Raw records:
>>

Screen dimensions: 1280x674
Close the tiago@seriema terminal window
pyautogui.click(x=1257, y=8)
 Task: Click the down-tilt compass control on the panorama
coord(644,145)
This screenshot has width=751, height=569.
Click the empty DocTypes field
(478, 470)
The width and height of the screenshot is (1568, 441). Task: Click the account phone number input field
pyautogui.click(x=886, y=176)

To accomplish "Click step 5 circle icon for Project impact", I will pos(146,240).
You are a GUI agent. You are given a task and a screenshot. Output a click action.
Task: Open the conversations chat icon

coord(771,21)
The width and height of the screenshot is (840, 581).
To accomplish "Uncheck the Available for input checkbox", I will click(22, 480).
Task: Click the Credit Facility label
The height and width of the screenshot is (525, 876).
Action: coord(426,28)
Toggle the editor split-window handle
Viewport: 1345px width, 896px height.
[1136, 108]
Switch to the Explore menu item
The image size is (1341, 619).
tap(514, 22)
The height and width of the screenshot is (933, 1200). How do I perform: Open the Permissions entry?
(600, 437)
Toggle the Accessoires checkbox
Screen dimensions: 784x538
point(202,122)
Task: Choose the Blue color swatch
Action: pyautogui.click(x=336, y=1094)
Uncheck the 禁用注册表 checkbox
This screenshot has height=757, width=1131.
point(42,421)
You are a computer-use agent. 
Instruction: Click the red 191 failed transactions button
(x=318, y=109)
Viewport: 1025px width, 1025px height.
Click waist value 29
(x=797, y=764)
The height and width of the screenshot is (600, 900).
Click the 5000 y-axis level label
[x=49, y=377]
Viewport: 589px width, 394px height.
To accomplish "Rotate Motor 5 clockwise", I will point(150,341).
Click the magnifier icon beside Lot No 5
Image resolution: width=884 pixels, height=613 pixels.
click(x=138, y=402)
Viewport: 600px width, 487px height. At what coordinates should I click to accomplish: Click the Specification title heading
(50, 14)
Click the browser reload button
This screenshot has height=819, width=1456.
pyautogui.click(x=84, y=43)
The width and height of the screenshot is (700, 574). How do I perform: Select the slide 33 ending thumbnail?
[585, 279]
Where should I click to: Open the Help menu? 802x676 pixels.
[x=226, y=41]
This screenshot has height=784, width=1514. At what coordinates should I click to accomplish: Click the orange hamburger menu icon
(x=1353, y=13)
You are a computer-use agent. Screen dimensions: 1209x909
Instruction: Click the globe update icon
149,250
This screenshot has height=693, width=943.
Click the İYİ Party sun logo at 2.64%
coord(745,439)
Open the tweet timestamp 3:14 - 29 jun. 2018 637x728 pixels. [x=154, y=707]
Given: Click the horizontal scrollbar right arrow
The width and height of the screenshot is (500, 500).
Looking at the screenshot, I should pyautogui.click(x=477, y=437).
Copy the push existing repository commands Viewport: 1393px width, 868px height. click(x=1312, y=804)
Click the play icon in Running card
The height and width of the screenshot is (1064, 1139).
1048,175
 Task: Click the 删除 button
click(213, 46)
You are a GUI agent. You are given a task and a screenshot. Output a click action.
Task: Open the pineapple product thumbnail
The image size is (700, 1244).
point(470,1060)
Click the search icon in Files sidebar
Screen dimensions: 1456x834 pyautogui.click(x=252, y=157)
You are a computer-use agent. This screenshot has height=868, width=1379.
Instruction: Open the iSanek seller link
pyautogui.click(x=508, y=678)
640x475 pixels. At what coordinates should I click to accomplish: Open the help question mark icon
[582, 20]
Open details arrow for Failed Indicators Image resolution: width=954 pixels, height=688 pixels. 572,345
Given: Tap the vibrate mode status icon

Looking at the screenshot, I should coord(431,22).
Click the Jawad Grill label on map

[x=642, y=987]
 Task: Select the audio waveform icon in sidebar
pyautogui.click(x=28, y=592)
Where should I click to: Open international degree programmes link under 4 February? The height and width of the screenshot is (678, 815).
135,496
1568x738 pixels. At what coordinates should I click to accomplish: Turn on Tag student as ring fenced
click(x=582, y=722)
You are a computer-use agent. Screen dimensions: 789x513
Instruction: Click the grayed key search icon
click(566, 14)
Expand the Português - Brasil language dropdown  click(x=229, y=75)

<<

The exercise »
Copy the lines above without any changes.

Answer for this exercise »
Screen dimensions: 1280x674
Close the tiago@seriema terminal window
pyautogui.click(x=1257, y=8)
 Task: Click the down-tilt compass control on the panorama
coord(644,145)
This screenshot has width=751, height=569.
Click the empty DocTypes field
(478, 470)
The width and height of the screenshot is (1568, 441). Task: Click the account phone number input field
pyautogui.click(x=886, y=176)

To accomplish "Click step 5 circle icon for Project impact", I will pos(146,240).
You are a GUI agent. You are given a task and a screenshot. Output a click action.
Task: Open the conversations chat icon

coord(771,21)
The width and height of the screenshot is (840, 581).
To accomplish "Uncheck the Available for input checkbox", I will click(22, 480).
Task: Click the Credit Facility label
The height and width of the screenshot is (525, 876).
Action: coord(426,28)
Toggle the editor split-window handle
Viewport: 1345px width, 896px height.
[1136, 108]
Switch to the Explore menu item
The image size is (1341, 619).
tap(514, 22)
The height and width of the screenshot is (933, 1200). How do I perform: Open the Permissions entry?
(600, 437)
Toggle the Accessoires checkbox
Screen dimensions: 784x538
point(202,122)
Task: Choose the Blue color swatch
Action: pyautogui.click(x=336, y=1094)
Uncheck the 禁用注册表 checkbox
This screenshot has height=757, width=1131.
point(42,421)
You are a computer-use agent. 
Instruction: Click the red 191 failed transactions button
(x=318, y=109)
Viewport: 1025px width, 1025px height.
Click waist value 29
(x=797, y=764)
The height and width of the screenshot is (600, 900).
Click the 5000 y-axis level label
[x=49, y=377]
Viewport: 589px width, 394px height.
To accomplish "Rotate Motor 5 clockwise", I will point(150,341).
Click the magnifier icon beside Lot No 5
Image resolution: width=884 pixels, height=613 pixels.
click(x=138, y=402)
Viewport: 600px width, 487px height. At what coordinates should I click to accomplish: Click the Specification title heading
(50, 14)
Click the browser reload button
This screenshot has height=819, width=1456.
pyautogui.click(x=84, y=43)
The width and height of the screenshot is (700, 574). How do I perform: Select the slide 33 ending thumbnail?
[585, 279]
Where should I click to: Open the Help menu? 802x676 pixels.
[x=226, y=41]
This screenshot has height=784, width=1514. At what coordinates should I click to accomplish: Click the orange hamburger menu icon
(x=1353, y=13)
You are a computer-use agent. Screen dimensions: 1209x909
Instruction: Click the globe update icon
149,250
This screenshot has height=693, width=943.
Click the İYİ Party sun logo at 2.64%
coord(745,439)
Open the tweet timestamp 3:14 - 29 jun. 2018 637x728 pixels. [x=154, y=707]
Given: Click the horizontal scrollbar right arrow
The width and height of the screenshot is (500, 500).
Looking at the screenshot, I should pyautogui.click(x=477, y=437).
Copy the push existing repository commands Viewport: 1393px width, 868px height. click(x=1312, y=804)
Click the play icon in Running card
The height and width of the screenshot is (1064, 1139).
1048,175
 Task: Click the 删除 button
click(213, 46)
You are a GUI agent. You are given a task and a screenshot. Output a click action.
Task: Open the pineapple product thumbnail
The image size is (700, 1244).
point(470,1060)
Click the search icon in Files sidebar
Screen dimensions: 1456x834 pyautogui.click(x=252, y=157)
You are a computer-use agent. This screenshot has height=868, width=1379.
Instruction: Open the iSanek seller link
pyautogui.click(x=508, y=678)
640x475 pixels. At what coordinates should I click to accomplish: Open the help question mark icon
[582, 20]
Open details arrow for Failed Indicators Image resolution: width=954 pixels, height=688 pixels. 572,345
Given: Tap the vibrate mode status icon

Looking at the screenshot, I should coord(431,22).
Click the Jawad Grill label on map

[x=642, y=987]
 Task: Select the audio waveform icon in sidebar
pyautogui.click(x=28, y=592)
Where should I click to: Open international degree programmes link under 4 February? The height and width of the screenshot is (678, 815).
135,496
1568x738 pixels. At what coordinates should I click to accomplish: Turn on Tag student as ring fenced
click(x=582, y=722)
You are a computer-use agent. Screen dimensions: 789x513
Instruction: Click the grayed key search icon
click(566, 14)
Expand the Português - Brasil language dropdown  click(x=229, y=75)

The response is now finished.